Kommentar Schweizer Parlamentswahl: Es geht ihnen zu gut
Die Mehrheit der Wahlberechtigten ging nicht wählen, weil sie keinen Änderungsbedarf sehen. So überlassen sie das Feld den Rechtspopulisten.
D en 5,2 Millionen wahlberechtigten BürgerInnen der Schweiz geht es immer noch viel zu gut. Rekordhohe 52 Prozent nahmen an der gestrigen Parlamentswahl nicht teil. Über ein Viertel davon, weil sie mit den Verhältnissen in ihrem Land so zufrieden sind, dass sie keinerlei Veränderungs-, Reform- oder sonstigen politischen Handlungsbedarf sehen.

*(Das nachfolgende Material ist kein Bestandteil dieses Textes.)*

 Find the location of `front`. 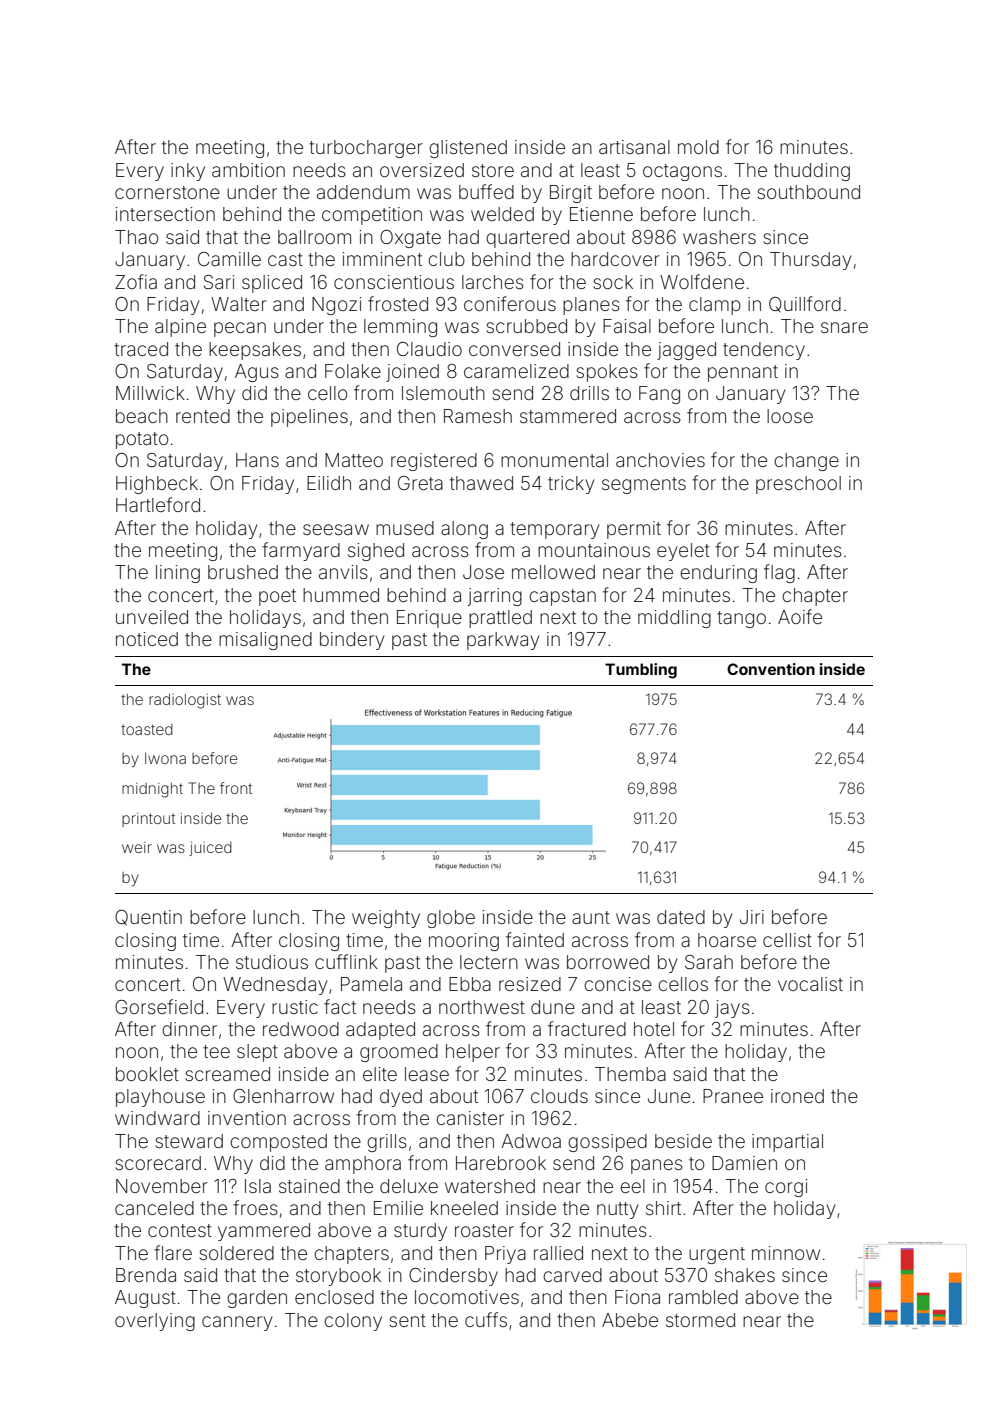

front is located at coordinates (236, 788).
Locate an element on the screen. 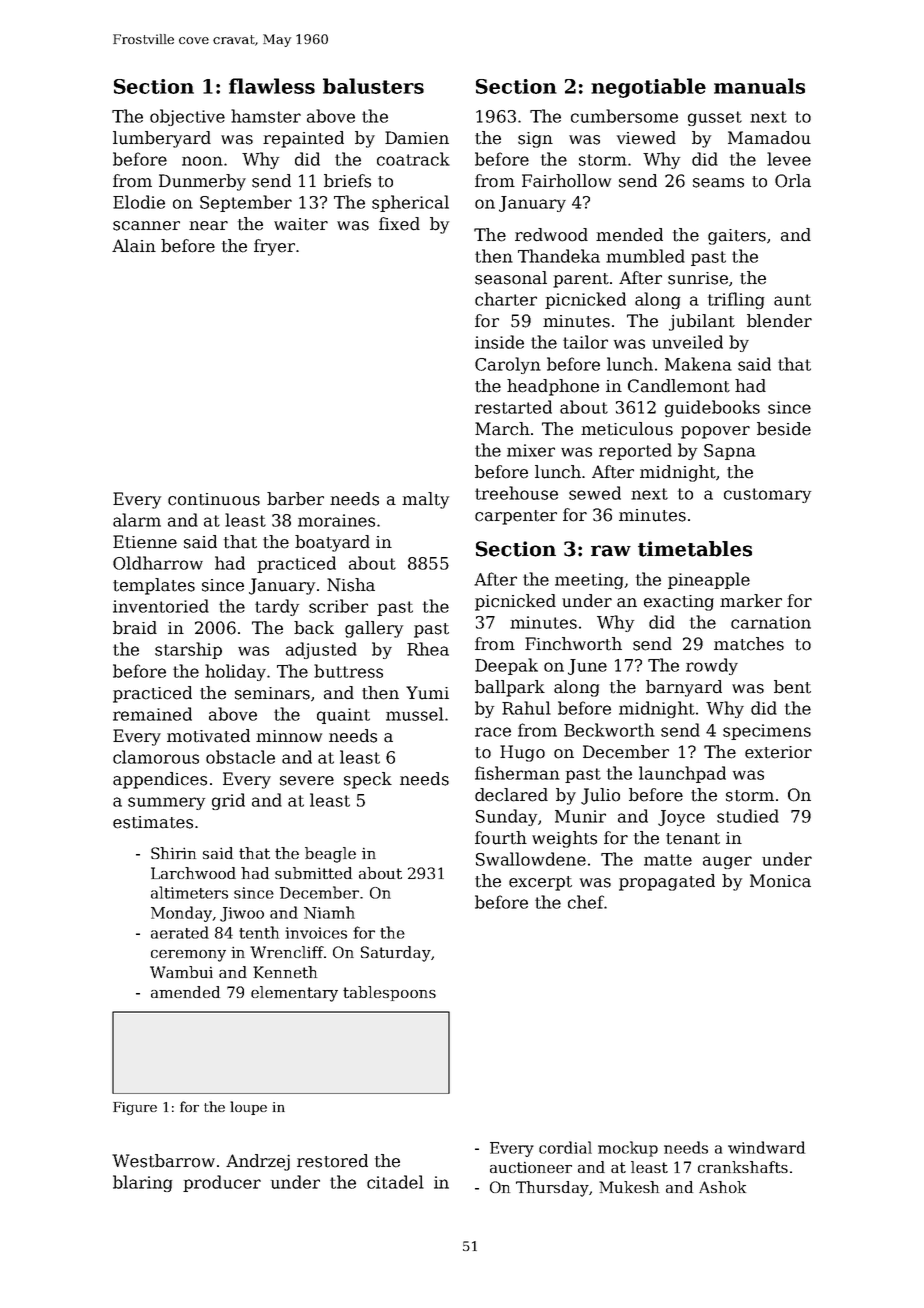  negotiable is located at coordinates (648, 88).
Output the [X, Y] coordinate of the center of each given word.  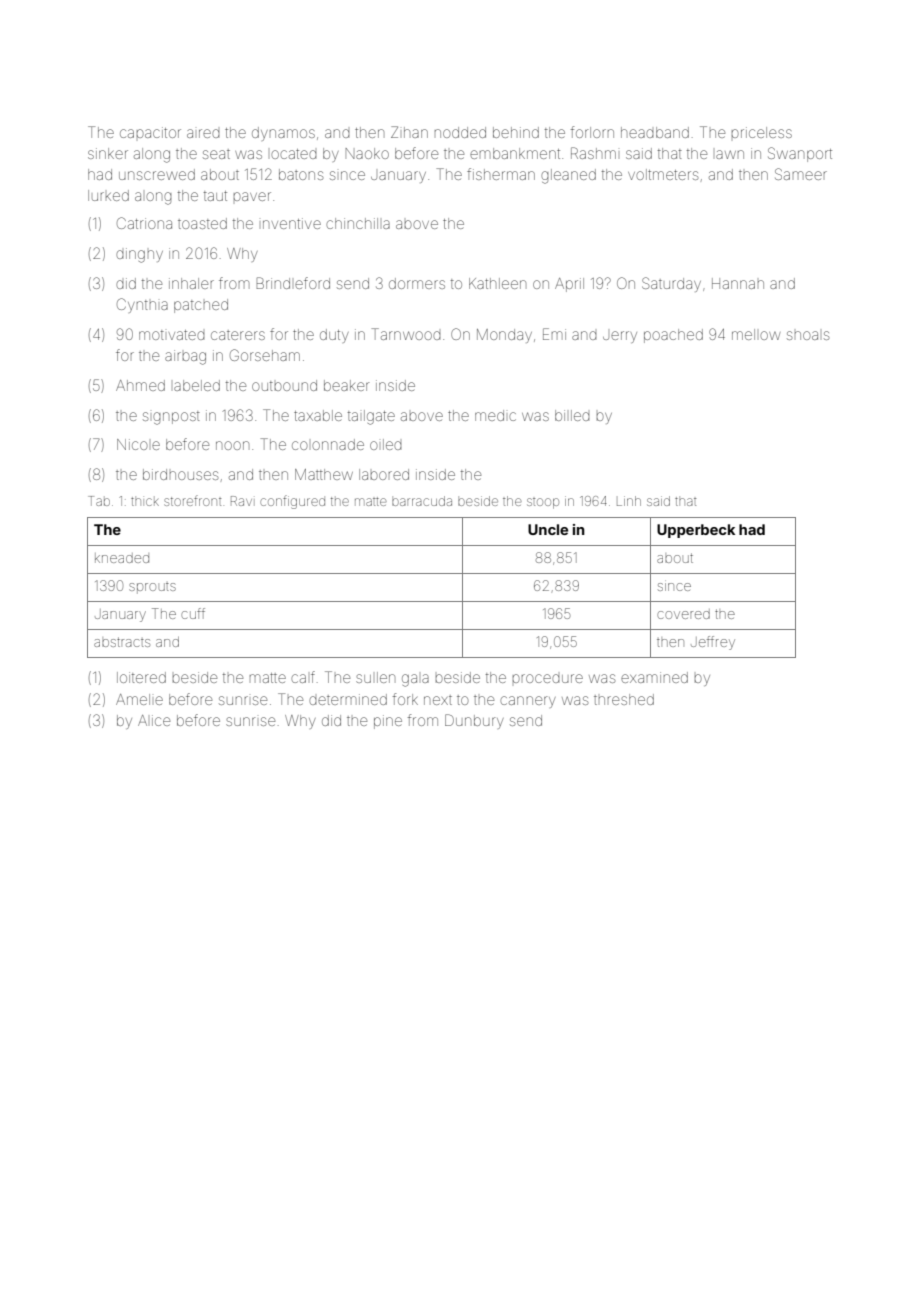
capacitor [150, 132]
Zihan [409, 132]
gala [415, 680]
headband [655, 132]
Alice [154, 720]
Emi [554, 334]
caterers [238, 335]
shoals [808, 335]
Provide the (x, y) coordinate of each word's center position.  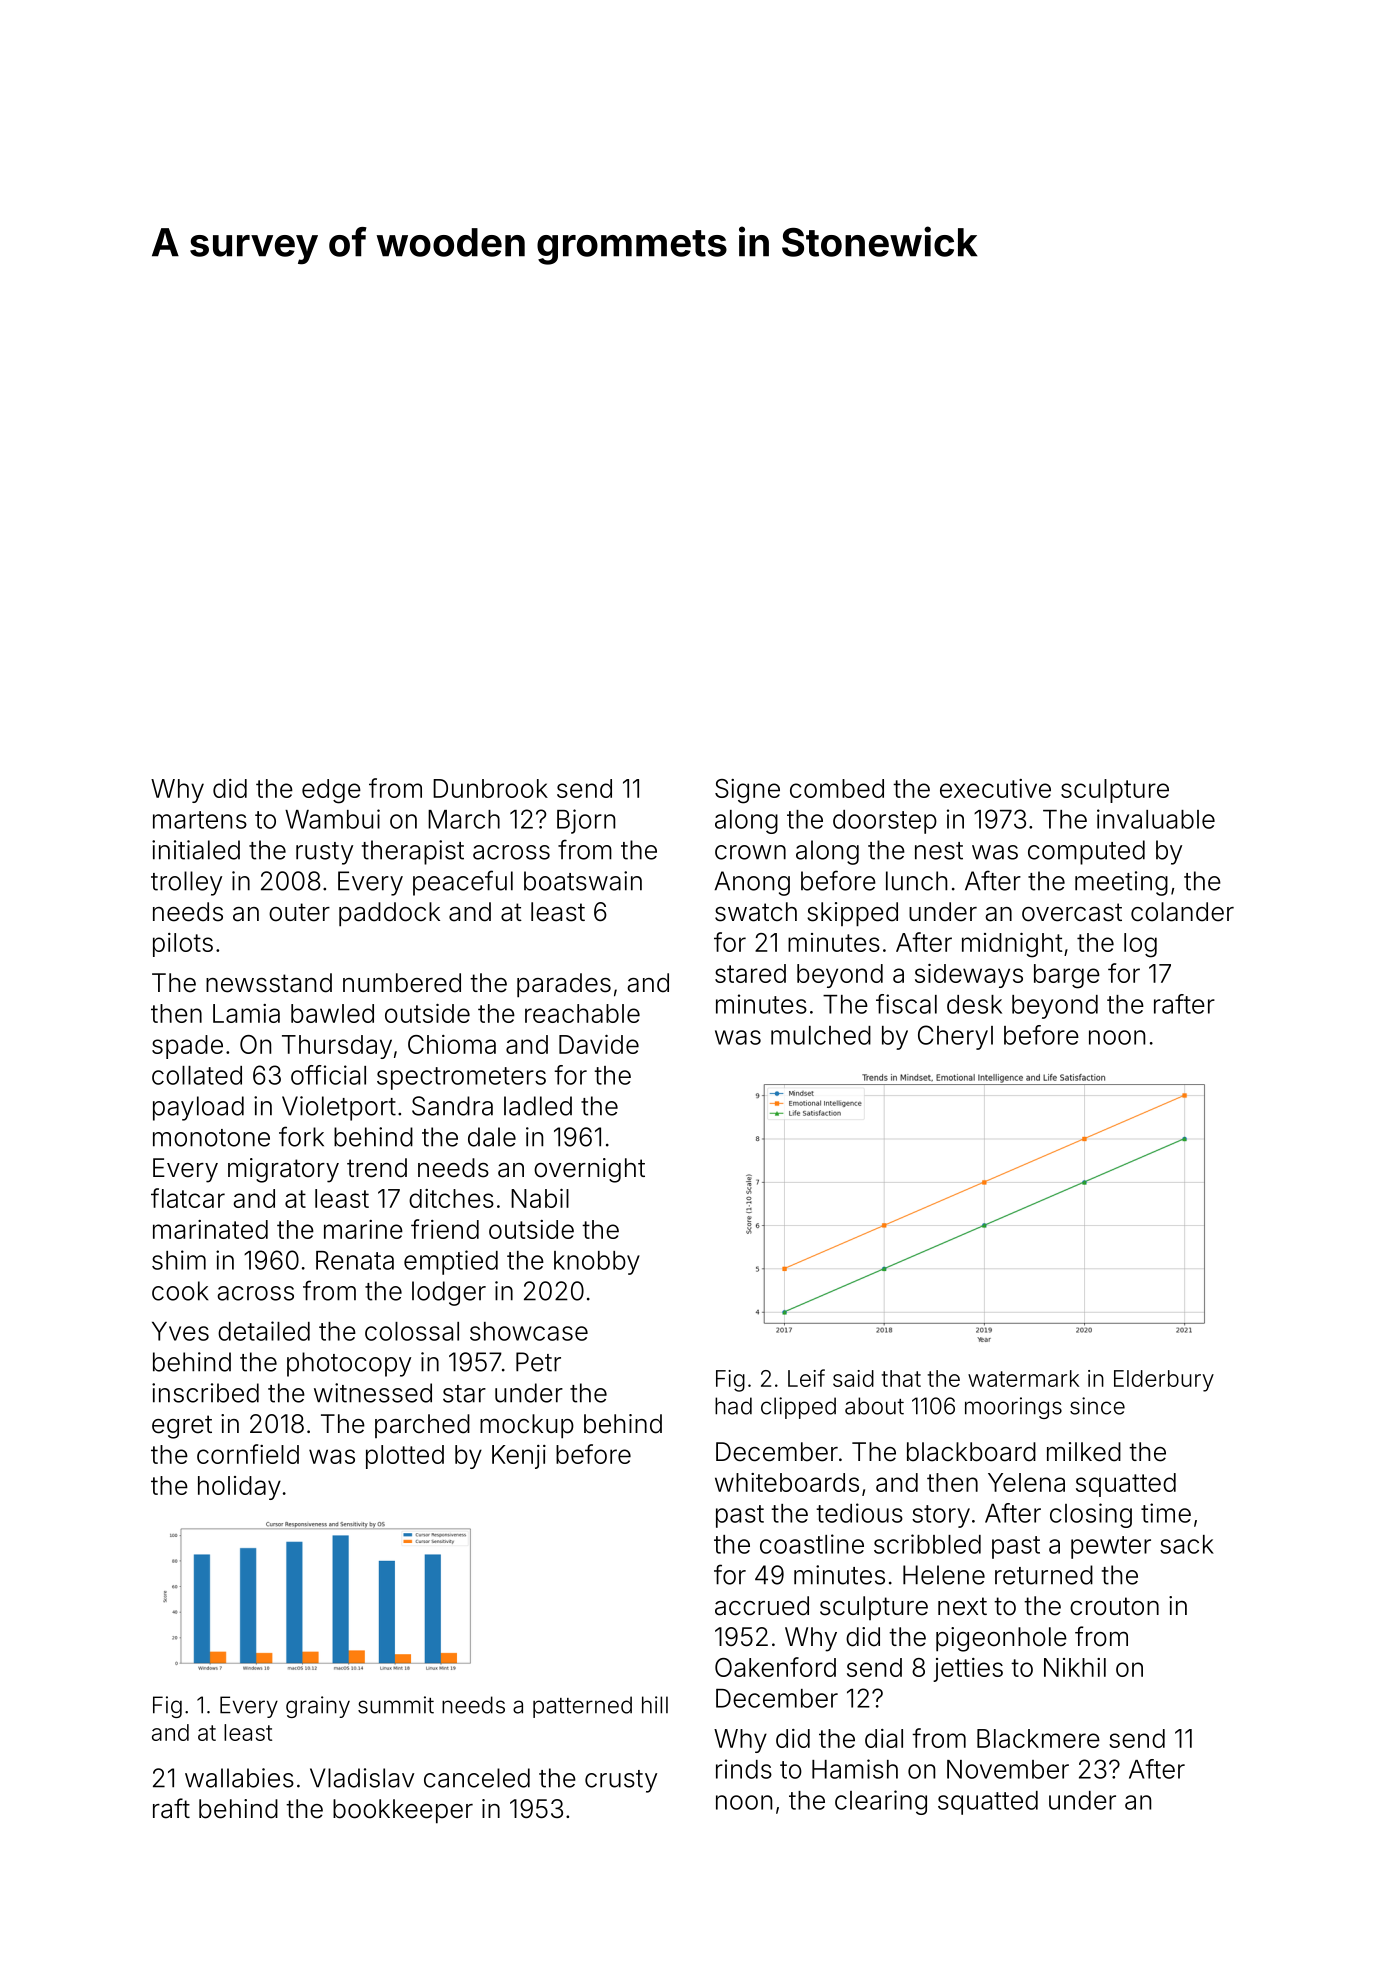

Besonders dramatisch wirkte sich die Abstinenz der 18- bis 34-jährigen Erst- und JungwählerInnen auf das Wahlergebnis aus, die zu über zwei Drittel der Urne fernblieben. Dass die WahlteilnehmerInnen dieser Altersgruppe mehrheitlich für die Sozialdemokraten und die Grünen votierten, hatte daher entsprechend geringen Einfluss auf das Gesamtergebnis dieser Wahl.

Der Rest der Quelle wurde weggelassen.